Hackers have used an incredibly simple method to erase the contents of a man’s laptop, smartphone, tablet, and Gmail account. All they needed: three basic pieces of information, including a name, billing address, and an email address.
The victim of this attack: Mat Honan, a writer for Wired Magazine. Last weekend he discovered that someone had infiltrated his iCloud account, where they stole and then erased all of the digital content for his iPhone, iPad, and MacBook computer. He was further stunned to find that the hackers had made their way into both his Gmail and Twitter accounts, where they deleted the former and posted racist and homophobic messages on the latter.
How could this happen?
For the hackers, gaining access to Honan’s entire digital life was easier than you’d think. All they needed was his billing address, email address and name.
Because until recently this was the only information Amazon required in order for someone to call in and request access to one of its accounts.
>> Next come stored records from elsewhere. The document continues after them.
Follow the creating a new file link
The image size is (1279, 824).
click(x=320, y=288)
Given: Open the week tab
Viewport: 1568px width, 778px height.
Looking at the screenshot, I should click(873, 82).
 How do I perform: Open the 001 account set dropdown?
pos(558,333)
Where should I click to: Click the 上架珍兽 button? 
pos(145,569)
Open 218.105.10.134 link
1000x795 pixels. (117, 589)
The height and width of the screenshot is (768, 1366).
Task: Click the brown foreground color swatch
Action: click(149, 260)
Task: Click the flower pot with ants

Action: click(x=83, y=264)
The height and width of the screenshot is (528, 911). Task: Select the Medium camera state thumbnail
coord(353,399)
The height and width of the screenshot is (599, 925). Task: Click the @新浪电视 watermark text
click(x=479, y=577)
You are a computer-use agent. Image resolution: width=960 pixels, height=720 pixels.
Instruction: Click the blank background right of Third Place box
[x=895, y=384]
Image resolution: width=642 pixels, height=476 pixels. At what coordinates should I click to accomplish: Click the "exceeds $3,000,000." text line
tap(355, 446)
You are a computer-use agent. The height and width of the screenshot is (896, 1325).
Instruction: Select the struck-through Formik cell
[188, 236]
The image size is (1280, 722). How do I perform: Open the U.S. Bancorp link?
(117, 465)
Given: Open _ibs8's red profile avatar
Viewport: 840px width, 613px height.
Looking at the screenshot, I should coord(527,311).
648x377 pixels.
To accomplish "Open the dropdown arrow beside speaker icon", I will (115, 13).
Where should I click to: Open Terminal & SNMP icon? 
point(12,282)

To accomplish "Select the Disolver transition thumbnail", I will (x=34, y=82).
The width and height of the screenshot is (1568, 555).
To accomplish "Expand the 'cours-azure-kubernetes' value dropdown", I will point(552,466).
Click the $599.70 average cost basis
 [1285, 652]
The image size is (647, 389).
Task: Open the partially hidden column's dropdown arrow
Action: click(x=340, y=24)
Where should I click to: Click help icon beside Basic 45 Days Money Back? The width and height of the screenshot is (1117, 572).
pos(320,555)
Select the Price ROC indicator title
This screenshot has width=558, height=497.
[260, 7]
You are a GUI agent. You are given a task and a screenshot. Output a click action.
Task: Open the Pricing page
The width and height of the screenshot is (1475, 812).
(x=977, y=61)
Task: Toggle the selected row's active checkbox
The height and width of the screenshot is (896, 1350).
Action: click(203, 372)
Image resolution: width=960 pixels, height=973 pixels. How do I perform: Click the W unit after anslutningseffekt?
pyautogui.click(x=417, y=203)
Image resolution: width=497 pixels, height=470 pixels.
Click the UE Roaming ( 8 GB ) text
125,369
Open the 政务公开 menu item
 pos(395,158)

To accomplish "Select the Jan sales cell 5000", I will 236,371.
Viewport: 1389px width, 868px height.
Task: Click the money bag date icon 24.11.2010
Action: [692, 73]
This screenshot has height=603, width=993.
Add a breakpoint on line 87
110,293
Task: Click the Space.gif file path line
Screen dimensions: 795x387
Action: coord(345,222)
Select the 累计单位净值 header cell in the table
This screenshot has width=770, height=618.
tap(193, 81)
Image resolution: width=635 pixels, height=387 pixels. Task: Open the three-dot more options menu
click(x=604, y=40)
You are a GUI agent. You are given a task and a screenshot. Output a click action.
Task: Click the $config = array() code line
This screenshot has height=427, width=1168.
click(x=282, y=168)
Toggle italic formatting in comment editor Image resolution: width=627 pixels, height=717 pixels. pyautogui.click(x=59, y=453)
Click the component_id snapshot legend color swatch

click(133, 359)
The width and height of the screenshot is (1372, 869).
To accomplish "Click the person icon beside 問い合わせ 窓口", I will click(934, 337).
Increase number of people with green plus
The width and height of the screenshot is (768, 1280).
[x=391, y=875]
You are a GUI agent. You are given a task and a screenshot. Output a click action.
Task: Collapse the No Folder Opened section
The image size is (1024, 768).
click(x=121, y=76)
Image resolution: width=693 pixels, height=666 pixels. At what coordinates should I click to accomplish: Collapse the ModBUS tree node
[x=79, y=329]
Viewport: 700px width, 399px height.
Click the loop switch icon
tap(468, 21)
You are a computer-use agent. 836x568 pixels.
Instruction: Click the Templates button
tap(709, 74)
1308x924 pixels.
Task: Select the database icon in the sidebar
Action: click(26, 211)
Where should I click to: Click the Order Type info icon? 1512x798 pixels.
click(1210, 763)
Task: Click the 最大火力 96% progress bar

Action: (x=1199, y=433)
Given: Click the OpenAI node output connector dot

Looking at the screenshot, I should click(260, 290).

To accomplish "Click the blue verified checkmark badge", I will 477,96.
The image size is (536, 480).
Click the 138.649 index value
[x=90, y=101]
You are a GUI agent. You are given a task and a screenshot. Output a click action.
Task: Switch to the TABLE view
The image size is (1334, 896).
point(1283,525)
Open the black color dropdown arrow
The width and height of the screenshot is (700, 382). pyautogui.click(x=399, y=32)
Once the hackers had made that call, they were able to peruse everything in Honan’s Amazon account. There, they found the last four digits of his credit card. This was enough information for the hackers to call Apple, where they were granted access to Honan’s iCloud account.
Over the next hour they shut Honan out of his devices and proceeded to wipe vital personal information from all of them, in addition to manipulating his Gmail and Twitter accounts.
Understandably, Honan was both devastated by the attack and furious with Apple and Amazon.
“In the space of one hour, my entire digital life was destroyed…What happened to me exposes vital security flaws in several customer service systems, most notably Apple’s and Amazon’s…The disconnect exposes flaws in data management policies endemic to the entire technology industry, and points to a looming nightmare as we enter the era of cloud computing and connected devices.”
Amazon has since quietly changed its security policy to prevent people from accessing vital account data by calling in with a name, email address and billing information. However, it remains unclear how Apple will respond, or if either of the firms plan to offer Honan compensation.